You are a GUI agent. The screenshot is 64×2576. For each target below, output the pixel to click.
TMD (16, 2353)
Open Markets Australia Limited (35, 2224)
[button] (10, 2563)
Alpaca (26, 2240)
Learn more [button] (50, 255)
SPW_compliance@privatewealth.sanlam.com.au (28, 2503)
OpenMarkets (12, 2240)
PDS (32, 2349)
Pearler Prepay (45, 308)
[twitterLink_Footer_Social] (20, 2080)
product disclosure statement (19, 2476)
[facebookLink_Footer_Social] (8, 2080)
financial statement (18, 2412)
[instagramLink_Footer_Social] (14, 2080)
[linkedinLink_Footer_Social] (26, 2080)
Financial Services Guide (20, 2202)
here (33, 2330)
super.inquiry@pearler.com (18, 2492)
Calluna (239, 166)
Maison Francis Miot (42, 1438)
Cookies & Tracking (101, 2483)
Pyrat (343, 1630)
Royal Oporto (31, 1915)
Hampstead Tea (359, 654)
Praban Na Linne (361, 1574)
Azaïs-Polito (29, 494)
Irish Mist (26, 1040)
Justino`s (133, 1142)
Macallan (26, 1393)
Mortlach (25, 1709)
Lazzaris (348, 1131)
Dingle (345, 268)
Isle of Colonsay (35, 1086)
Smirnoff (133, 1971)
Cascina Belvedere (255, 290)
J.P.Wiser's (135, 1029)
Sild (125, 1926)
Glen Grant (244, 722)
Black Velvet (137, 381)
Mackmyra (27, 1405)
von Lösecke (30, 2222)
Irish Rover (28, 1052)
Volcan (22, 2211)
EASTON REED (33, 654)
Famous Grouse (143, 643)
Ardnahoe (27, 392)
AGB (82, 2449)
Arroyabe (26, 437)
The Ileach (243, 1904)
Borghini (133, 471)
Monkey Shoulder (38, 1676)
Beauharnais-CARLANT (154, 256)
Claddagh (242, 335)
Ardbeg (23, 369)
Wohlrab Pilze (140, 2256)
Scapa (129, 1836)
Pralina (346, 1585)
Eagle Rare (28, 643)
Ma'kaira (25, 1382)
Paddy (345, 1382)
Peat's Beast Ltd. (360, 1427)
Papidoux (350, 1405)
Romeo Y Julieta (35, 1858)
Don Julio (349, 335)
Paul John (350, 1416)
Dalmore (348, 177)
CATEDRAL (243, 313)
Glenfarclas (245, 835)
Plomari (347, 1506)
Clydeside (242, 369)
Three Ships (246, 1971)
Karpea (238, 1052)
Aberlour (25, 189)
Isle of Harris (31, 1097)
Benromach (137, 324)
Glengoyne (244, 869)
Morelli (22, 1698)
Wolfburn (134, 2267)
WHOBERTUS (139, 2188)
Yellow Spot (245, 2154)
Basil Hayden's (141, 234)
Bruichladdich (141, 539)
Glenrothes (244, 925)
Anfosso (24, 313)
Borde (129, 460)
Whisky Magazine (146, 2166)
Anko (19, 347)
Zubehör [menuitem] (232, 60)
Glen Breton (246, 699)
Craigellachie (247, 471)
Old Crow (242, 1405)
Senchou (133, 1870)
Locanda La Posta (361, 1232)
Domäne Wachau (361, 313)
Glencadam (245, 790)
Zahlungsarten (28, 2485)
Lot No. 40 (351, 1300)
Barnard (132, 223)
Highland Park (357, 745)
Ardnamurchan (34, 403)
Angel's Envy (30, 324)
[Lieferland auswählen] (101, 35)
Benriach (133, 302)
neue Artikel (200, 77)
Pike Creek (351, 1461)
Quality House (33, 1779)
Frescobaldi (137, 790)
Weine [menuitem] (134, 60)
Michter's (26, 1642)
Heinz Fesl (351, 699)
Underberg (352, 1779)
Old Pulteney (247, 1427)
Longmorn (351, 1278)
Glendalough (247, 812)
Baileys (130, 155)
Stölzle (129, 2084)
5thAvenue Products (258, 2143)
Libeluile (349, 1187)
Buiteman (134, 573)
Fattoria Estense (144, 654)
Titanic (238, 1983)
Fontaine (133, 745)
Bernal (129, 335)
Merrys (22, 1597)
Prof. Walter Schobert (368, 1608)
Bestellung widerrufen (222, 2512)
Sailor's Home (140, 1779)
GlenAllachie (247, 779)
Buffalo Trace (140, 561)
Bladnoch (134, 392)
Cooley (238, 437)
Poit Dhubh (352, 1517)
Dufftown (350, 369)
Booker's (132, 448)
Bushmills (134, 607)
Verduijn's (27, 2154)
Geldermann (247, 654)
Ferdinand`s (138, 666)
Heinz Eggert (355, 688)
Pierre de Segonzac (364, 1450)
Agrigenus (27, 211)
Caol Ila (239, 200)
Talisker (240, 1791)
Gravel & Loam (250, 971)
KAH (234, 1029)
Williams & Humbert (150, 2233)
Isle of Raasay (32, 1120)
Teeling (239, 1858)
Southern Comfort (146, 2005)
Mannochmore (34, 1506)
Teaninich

Exercise instructions:
Reproduce exactly the lines of the records above from the one with "Ardbeg (23, 369)" to the one with "Morelli (22, 1698)", both included, and leave out everything else.

Task answer:
Ardbeg (23, 369)
Wohlrab Pilze (140, 2256)
Scapa (129, 1836)
Pralina (346, 1585)
Eagle Rare (28, 643)
Ma'kaira (25, 1382)
Paddy (345, 1382)
Peat's Beast Ltd. (360, 1427)
Papidoux (350, 1405)
Romeo Y Julieta (35, 1858)
Don Julio (349, 335)
Paul John (350, 1416)
Dalmore (348, 177)
CATEDRAL (243, 313)
Glenfarclas (245, 835)
Plomari (347, 1506)
Clydeside (242, 369)
Three Ships (246, 1971)
Karpea (238, 1052)
Aberlour (25, 189)
Isle of Harris (31, 1097)
Benromach (137, 324)
Glengoyne (244, 869)
Morelli (22, 1698)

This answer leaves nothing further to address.